Pocos minutos después salió de su alcoba poniéndose los guantes, y bajó corriendo las escaleras. Cuando estuvo en el exterior, sin embargo, aminoró el paso y se dirigió a los corrales que estaban al lado de los establos. ¡Hechicera descarada!, dijo pensativamente, sin poderse quitar de la cabeza la imagen de Elizabeth. ¡Con esos modales tan impertinentes y esa mente tan aguda! Y sin embargo, tan dulce y bondadosa con su hermana, cuidándola de las consecuencias de la locura de su propia madre. La imagen de aquella señora acudió entonces a su mente. Un minuto de contemplación de la vulgaridad y la avaricia de la mujer le sirvió para reafirmar, de alguna manera, la fascinación por su hija.

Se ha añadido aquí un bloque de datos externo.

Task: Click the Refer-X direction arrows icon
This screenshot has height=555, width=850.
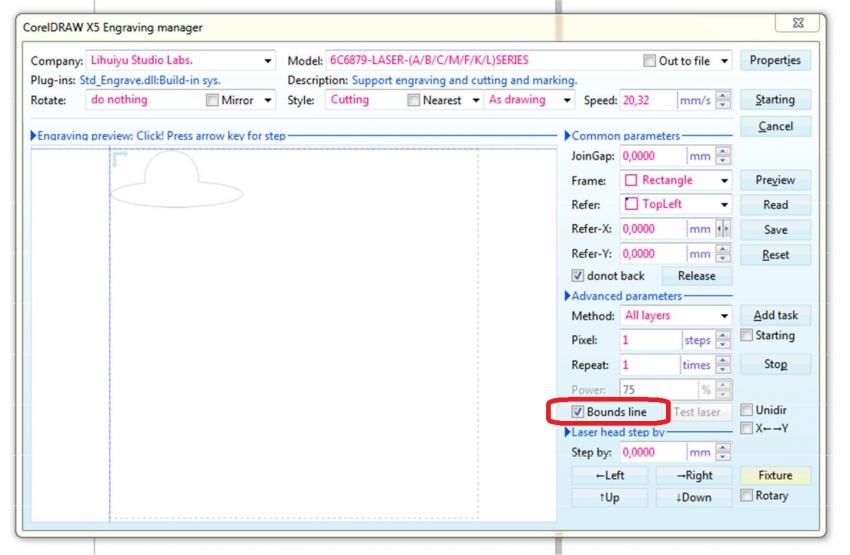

Cuando llegó a la caseta del sabueso, quitó rápidamente el seguro pero no abrió la puerta hasta que el animal que estaba dentro, ansioso ante la perspectiva de salir por la aparición de su amo, no mostró el decoro apropiado. Trafalgar se tranquilizó lo suficiente como para que le otorgaran la libertad, aunque los rítmicos movimientos de la cola revelaron su verdadera opinión sobre el momento. Darcy abrió la puerta y el sabueso echó a correr, describiendo un amplio círculo a su alrededor, antes de levantarse sobre las dos patas. El caballero se inclinó y acarició las orejas del perro. Y fue recompensado con un lametón rápido y furtivo en la barbilla.

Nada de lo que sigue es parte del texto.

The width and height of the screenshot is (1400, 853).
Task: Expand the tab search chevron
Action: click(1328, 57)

—Te juro, viejo amigo —dijo, dirigiéndose al suplicante animal—, que ella es tan extraordinaria que si no fuera por la inferioridad de su familia, tu amo se encontraría en una situación extremadamente peligrosa. —De repente, los músculos del sabueso se tensaron—. ¡Trafalgar! —dijo Darcy y trató de levantarse—. ¡Abajo! —ordenó, pero el sabueso dio un salto y, con un ladrido exultante, lo tiró de espaldas al suelo.